Crawler is a web crawler, and English is Web Spider. Translated, it is a spider crawling on the internet. If the Internet is regarded as a big net, then a reptile is a spider crawling around on the big net. When it meets the food it wants, it will take it out.
We enter a URL in the browser, click Enter and see the page information of the website. This is the time when the browser requests the server of the website to obtain network resources. Then, the crawler is equivalent to simulating the browser to send a request and get the HTML code. HTML code usually contains tags and text information, from which we can extract the information we want.
Usually, a crawler starts from a page of a website, crawls the content of this page, finds other link addresses in the webpage, and then crawls from this address to the next page, so it crawls all the way down and crawls in batches. Then, we can see that the web crawler is a program that constantly crawls the web page to grab information.
The basic process of reptiles:
1. Initiate a request:
Send a request to the target site through the HTTP library, that is, send a request, which can contain first-class additional information, and then wait for the server to respond. The process of this request is like opening a browser, entering the URL: www.baidu.com in the address bar of the browser, and then clicking Enter. This process is actually equivalent to the browser as a browsing client, sending a request to the server.

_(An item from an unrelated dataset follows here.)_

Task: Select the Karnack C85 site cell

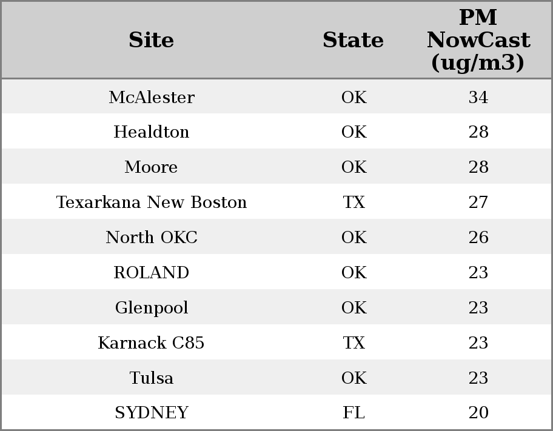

2. Get the response content:
If the server can respond normally, we will get a response, and the content of the response is what we want. The type can be HTML, Json string, binary data (picture, video, etc. ) and so on. This process is that the server receives the client's request and parses the webpage HTML file sent to the browser.
3. Analysis content:
The content may be HTML, which can be parsed through regular expressions and web page parsing libraries. It may also be Json, which can be directly converted into Json object parsing. It may be binary data and can be saved or further processed. This step is equivalent to the browser getting the server-side files locally, and then interpreting and displaying them.
4. Save the data:
The way to save data can be to save data as text, save data to a database, or save data as a specific file in jpg, mp4 and other formats. This is equivalent to downloading pictures or videos on the webpage when we browse the webpage.